(Data listing Opens)
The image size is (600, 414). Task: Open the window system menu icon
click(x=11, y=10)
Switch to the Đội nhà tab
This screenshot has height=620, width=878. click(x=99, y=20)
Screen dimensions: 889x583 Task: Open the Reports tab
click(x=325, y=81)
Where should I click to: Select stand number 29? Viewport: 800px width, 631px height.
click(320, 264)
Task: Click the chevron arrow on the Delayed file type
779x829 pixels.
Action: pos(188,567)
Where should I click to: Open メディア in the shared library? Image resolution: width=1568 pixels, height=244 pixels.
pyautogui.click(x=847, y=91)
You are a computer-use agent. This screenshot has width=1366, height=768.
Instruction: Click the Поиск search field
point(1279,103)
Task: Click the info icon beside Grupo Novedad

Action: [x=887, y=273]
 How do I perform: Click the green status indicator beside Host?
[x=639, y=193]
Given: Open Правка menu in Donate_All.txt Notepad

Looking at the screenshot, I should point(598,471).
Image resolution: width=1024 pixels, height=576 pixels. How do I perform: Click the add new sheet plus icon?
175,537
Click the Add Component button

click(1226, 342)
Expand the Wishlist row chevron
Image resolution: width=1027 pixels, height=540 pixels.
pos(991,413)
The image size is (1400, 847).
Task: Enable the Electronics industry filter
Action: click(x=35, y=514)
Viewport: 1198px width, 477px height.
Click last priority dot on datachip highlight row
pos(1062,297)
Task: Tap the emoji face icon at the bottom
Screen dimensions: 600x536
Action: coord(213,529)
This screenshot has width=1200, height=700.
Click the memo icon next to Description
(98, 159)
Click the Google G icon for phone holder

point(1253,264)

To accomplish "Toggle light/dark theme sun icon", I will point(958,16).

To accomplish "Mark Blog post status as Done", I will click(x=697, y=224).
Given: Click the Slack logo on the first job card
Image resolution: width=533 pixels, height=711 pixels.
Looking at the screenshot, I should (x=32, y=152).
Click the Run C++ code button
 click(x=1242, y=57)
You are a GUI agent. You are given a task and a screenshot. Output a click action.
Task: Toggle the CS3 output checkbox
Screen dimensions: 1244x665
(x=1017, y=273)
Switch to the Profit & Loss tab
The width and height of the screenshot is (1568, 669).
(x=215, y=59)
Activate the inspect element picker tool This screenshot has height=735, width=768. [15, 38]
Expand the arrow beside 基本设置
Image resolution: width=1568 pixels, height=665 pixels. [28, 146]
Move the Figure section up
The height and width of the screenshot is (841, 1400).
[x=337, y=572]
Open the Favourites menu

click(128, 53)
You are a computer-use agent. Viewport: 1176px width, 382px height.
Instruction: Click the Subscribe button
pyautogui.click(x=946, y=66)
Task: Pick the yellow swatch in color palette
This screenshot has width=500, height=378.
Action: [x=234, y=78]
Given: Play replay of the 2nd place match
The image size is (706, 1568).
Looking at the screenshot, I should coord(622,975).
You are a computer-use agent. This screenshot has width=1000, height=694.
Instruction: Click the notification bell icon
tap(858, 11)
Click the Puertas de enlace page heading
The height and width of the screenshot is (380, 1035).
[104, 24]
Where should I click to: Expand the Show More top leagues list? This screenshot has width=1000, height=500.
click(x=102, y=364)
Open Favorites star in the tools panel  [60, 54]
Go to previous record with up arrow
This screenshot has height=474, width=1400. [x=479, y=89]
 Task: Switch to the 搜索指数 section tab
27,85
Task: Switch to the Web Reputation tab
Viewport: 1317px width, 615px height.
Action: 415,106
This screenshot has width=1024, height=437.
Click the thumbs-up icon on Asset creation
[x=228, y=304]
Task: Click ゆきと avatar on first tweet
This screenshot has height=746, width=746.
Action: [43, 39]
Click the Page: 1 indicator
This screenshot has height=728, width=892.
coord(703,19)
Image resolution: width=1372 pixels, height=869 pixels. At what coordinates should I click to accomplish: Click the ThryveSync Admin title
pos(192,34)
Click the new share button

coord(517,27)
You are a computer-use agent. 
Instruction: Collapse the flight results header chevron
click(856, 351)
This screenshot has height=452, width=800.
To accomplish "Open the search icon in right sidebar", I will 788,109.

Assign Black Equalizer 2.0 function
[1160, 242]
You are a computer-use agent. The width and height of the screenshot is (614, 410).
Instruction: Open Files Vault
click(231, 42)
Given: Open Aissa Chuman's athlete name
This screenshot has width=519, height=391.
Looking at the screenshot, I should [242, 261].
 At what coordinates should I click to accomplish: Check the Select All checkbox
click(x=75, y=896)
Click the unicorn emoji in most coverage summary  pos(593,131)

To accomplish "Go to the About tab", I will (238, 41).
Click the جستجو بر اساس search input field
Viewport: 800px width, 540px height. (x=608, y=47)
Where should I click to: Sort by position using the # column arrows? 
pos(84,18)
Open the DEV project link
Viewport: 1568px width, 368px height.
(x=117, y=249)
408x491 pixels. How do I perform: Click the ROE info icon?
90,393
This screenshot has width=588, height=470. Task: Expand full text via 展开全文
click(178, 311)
(Data listing Closes)
Exercise prompt: Check each line of the records for the string "Toggle" and copy those that have it.

Solved problem:
To accomplish "Toggle light/dark theme sun icon", I will point(958,16).
Task: Toggle the CS3 output checkbox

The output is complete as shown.